Addresses the risk of using NoExecute taints with continuous enforcement mode, which can cause unintended pod evictions.

Changes:

  • Add "Choosing a Taint Effect" section to concepts.md explaining the implications of each taint effect and when to use them
  • Return admission warnings when creating/updating rules with NoExecute effect
  • Add tests for the new warning logic
  • Update taint field godoc with brief caution note

Type of Change

/kind documentation
/kind feature

Testing

# Test 1: NoExecute + continuous  (CAUTION warning)
⎈ kind-nrr-test  cat noexecute-continuous.yaml
  apiVersion: readiness.node.x-k8s.io/v1alpha1
  kind: NodeReadinessRule
  metadata:
    name: test-noexecute-continuous
  spec:
    conditions:
      - type: NetworkReady
        requiredStatus: "True"
    nodeSelector:
      matchLabels:
        reserved-for: worker
    taint:
      key: readiness.k8s.io/NetworkReady
      effect: NoExecute
    enforcementMode: continuous
    
⎈ kind-nrr-test  kubectl apply -f noexecute-continuous.yaml
Warning: CAUTION: NoExecute with continuous mode evicts pods when conditions fail, risking workload disruption.
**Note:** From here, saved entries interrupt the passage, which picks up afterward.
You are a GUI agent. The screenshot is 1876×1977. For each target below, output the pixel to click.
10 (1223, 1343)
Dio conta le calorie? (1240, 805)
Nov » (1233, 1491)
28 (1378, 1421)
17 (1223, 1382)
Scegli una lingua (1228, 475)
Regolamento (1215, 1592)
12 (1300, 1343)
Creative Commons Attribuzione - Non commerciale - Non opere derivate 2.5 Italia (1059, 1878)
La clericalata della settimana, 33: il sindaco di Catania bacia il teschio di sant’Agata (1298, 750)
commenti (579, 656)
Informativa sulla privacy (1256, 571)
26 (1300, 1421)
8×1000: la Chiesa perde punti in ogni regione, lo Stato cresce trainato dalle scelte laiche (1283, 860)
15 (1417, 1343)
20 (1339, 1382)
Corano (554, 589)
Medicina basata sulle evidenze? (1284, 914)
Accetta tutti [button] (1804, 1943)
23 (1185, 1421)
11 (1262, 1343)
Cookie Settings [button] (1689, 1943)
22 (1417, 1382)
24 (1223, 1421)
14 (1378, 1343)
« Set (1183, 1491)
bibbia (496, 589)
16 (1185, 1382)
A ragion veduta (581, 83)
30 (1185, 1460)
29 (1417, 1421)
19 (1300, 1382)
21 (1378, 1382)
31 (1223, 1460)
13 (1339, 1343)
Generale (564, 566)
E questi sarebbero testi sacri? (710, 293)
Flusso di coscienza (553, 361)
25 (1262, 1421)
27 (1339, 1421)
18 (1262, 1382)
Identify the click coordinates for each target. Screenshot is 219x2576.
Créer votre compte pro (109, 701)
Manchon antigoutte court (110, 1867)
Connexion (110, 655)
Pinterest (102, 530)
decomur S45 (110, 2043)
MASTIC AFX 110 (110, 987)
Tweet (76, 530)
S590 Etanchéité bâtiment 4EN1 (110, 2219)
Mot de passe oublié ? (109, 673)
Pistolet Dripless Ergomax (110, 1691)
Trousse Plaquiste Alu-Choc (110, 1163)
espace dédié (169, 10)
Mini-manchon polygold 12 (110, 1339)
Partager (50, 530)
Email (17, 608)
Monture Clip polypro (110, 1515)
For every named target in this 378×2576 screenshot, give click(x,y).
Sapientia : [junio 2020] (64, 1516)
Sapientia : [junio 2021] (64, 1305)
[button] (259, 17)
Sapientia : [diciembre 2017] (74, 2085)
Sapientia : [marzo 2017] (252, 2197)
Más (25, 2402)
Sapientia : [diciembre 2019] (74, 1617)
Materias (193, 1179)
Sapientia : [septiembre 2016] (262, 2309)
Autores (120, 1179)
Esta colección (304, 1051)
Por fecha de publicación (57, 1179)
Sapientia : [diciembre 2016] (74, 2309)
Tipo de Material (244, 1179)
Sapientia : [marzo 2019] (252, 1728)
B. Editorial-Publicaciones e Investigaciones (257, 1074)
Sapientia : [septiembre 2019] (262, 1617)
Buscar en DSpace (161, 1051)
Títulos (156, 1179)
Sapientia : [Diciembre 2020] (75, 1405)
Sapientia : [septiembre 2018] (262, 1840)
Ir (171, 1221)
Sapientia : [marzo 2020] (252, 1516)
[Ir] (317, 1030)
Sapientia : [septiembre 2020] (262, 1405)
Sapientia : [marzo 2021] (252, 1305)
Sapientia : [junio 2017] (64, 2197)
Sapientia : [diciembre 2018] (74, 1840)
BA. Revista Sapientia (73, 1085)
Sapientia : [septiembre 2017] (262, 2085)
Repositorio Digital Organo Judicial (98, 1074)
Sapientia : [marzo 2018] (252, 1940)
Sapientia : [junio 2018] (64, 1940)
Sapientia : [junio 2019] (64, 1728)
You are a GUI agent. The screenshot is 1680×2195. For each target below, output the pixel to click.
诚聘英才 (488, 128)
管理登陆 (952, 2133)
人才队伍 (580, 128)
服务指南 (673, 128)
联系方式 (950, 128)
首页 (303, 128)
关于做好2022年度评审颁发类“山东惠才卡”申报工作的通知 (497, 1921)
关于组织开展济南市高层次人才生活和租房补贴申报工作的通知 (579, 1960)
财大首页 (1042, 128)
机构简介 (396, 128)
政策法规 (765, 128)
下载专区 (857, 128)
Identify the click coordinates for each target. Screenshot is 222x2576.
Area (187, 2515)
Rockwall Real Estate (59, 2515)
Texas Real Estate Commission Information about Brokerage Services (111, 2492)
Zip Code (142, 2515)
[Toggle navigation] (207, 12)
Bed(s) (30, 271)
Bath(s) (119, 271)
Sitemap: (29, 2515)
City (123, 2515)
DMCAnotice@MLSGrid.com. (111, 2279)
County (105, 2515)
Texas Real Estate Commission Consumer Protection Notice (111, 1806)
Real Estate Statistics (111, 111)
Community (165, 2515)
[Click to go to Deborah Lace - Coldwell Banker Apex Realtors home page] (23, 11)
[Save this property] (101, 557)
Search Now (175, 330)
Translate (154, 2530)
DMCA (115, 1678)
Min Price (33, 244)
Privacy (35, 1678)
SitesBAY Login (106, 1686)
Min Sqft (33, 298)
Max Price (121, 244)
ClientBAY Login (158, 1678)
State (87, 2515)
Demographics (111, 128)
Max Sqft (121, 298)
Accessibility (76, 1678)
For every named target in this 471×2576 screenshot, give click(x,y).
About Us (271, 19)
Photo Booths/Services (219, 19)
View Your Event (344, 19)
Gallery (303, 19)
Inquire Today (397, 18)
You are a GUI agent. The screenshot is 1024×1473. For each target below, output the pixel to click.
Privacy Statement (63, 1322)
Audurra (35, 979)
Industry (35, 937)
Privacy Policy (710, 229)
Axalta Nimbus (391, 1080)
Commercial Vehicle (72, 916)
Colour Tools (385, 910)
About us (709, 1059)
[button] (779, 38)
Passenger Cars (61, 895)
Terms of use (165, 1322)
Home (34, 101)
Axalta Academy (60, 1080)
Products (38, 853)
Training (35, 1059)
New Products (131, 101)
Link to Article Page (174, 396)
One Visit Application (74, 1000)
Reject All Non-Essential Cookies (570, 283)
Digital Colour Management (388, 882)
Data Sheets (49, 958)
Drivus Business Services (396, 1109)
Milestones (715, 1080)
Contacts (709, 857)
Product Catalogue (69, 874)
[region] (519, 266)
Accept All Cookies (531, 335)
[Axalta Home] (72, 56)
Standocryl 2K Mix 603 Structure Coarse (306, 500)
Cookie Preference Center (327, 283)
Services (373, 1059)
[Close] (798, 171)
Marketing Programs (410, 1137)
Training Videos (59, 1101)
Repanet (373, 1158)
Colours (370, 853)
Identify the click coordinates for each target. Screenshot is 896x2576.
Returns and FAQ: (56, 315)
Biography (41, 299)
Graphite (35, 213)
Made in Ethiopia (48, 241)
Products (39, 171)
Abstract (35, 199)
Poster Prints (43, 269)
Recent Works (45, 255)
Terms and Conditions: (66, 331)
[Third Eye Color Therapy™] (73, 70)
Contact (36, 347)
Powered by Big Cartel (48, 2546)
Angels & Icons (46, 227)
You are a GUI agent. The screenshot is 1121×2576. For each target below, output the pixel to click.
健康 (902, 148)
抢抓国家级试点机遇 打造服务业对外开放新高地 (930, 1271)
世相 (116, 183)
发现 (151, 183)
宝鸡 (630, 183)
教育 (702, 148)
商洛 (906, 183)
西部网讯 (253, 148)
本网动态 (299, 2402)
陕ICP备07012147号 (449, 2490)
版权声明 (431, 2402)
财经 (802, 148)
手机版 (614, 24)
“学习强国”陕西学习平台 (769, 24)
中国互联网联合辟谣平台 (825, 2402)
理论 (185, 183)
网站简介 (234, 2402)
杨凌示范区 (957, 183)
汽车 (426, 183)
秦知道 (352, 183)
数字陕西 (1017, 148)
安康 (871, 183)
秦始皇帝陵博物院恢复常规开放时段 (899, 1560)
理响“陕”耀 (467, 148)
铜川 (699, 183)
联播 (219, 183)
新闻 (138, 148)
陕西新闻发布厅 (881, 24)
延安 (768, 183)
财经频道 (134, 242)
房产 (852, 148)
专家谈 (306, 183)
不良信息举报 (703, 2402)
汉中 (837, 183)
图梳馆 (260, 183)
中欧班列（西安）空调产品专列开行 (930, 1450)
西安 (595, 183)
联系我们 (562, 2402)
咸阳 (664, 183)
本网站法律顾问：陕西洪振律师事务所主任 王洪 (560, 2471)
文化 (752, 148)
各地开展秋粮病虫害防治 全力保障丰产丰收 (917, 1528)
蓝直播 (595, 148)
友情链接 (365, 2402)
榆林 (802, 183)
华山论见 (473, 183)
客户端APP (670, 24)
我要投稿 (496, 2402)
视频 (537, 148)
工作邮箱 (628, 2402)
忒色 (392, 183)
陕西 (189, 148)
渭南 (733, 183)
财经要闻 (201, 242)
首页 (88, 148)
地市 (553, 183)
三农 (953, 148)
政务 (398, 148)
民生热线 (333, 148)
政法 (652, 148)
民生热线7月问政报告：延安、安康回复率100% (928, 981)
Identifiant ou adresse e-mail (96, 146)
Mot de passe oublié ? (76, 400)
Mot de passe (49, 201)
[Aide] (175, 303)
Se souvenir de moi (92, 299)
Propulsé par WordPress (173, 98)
Consider NoSchedule or bootstrap-only
nodereadinessrule.readiness.node.x-k8s.io/test-noexecute-continuous created

# Test 2: NoExecute + bootstrap-only  (NOTE warning)
⎈ kind-nrr-test  cat noexecute-boostrap-only.yaml
  apiVersion: readiness.node.x-k8s.io/v1alpha1
  kind: NodeReadinessRule
  metadata:
    name: test-noexecute-bootstrap
  spec:
    conditions:
      - type: NetworkReady
        requiredStatus: "True"
    nodeSelector:
      matchLabels:
        reserved-for: worker
    taint:
      key: readiness.k8s.io/NetworkReady2
      effect: NoExecute
    enforcementMode: bootstrap-only
    
⎈ kind-nrr-test  kubectl apply -f noexecute-boostrap-only.yaml
Warning: NOTE: NoExecute will evict existing pods without tolerations. Ensure critical system pods have appropriate tolerations
nodereadinessrule.readiness.node.x-k8s.io/test-noexecute-bootstrap created

# Test 3: empty nodeSelector  (rejected)
⎈ kind-nrr-test  cat invalid-test.yaml
  apiVersion: readiness.node.x-k8s.io/v1alpha1
  kind: NodeReadinessRule
  metadata:
    name: test-invalid
  spec:
    conditions:
      - type: NetworkReady
        requiredStatus: "True"
    nodeSelector: {}
    taint:
      key: readiness.k8s.io/NetworkReady
      effect: NoSchedule
    enforcementMode: continuous
   
⎈ kind-nrr-test  kubectl apply -f invalid-test.yaml
Error from server (Forbidden): error when creating "invalid-test.yaml": admission webhook "vnodereadinessrule.kb.io" denied the request: validation failed: [spec.nodeSelector: Required value: nodeSelector must not be empty]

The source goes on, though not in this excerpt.